An easy drive to Seal Rocks on a very windy day, the wind a South Easterly blowing straight into Seal Rock cove a spectacular sight with waves crashing up against the rocks at either end of the cove and rolling breakers tearing up the beach, the conditions such that surfers had a day off. The caravan park is situated directly opposite the beach on a sloping hill with views directly overlooking the beach, the disadvantage we were fully exposed to the wind.
After setting up the van we set off for a walk along the beach, another wonderful area however this time the beach was a little over a kilometre long enclosed by cliffs at both ends giving this place feeling of seclusion. Seal Rocks is a favourite area for surfers and fishermen although much of this area is now marine park breeding ground for many species of fish as well as sharks, also since being made a marine park Seals have once again been seen in the area, seals were wiped out by sealers many years ago. On the Wednesday we decided to take a drive around the area and discovered that there is more to this place than meets the eye. Driving south we came across a little oasis a café come general store overlooking another cove with again surfers standing together on the cliff top trying to decide whether to test the water the day still very rough. Further along the road we came to a parking spot with a walkway to a lighthouse, this was an interesting walk even if a little steep at points, along the walk we came across an area were the water had eroded the cliff face making two channels around a large piece of cliff face one quite narrow crevice the other about 10 metres wide the water from both meeting at high tide, with a large sea running the effect of the waves carving their way through the cliff face was spectacular.
The walk to the light house was not for the faint hearted a rather steep climb but well worthwhile. The light house is still operating and in excellent condition with a light house keepers’ cottage and worker accommodation now available for rent, a wedding was to be celebrated there later that day. Once at the light house you can see out towards seal rocks and southward to Sugarloaf point, in 1895 the Catterthun caught in a south westerly gale was pushed to close into shore the captain tried to head back out to sea and when almost clear they hit outer seal rock holing the ship. The ship sank with the loss of 31 lives including the captain, there were 26 survivors.
On board the Catterthun was a cargo of 9000 gold sovereigns a Kings fortune, although the Catterthun was on the bottom at a depth of 60 metres a significant depth for divers in those days, this salvage was worth every effort to recover, the divers were successful and recovered the lot, some very happy people.
This tragedy occurred well after the construction of the light house which was constructed in 1875. A visit here is a must. Time for a coffee and some nosh, not much on offer at the general store mainly the trusty pie, pasty or sausage roll. The coffee however served out of a caravan out front was very enjoyable.
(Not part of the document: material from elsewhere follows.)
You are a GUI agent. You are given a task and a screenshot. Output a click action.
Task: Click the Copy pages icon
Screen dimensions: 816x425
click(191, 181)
We also drove through the national park called into one of our son Drew’s favourite surf beaches again very rough with rather sad faced surfers watching the breaks and making wise decisions. Seal Rocks is a great place to visit when the sea is more friendly a great place to surf, swim, fish or just laze around with a good book. The caravan park outside of holiday period at $43.00 per night was in the higher level but the area was well kept and amenities modern and clean.
Thursday 22nd & Friday 23rd September.
Today we chose to go to Tea Gardens as we have not been there for some time, we were recommended to stay at the bowling club apparently the joining fee at the bowling is $5.50. and with membership camping in the club car park is free with a maximum stay of two nights. We were also told the meals were great and not expensive. As such we gave this a try. Tea Gardens is situated on the Myall River leading into the Myall lakes a huge part of this area is national park. Tea Gardens is on the opposite side of Nelsons Bay on Port Stevens and from Tea Gardens a ferry runs to Nelsons Bay daily a great trip out of the Myall River across Port Stevens arriving at the mariner at Nelsons Bay, highly recommended. The Tea Garden village right on the river is a relaxing place with several restaurants, cafes and a Hotel, with gift shops to keep the ladies happy. The golf course at Tea Gardens is in great condition long but not daunting it was nice to hit off grass again, the greens had just been prepared for the summers season after a Pro-Am comp and were very slow they took a little while to get use to. The staff were friendly and although we only wanted to play nine holes the pro told us to play more if we wished, so we added on an extra two holes.
On the Friday we decided to drive into the national park along a spit, which borders the ocean and the Myall River leading to the Myall lakes, this an approximate 20km drive.
We called in to check out a number of the camping grounds and they were all different all well set out with long drop toilets and very tidy. Most of the camp grounds were on the river or lake with a few on the Ocean behind sand dunes which gave protection from the wind. The Ocean side mainly for fishermen, the lake more for boating activities. This was our second time at Tea Gardens and we have enjoyed both visits.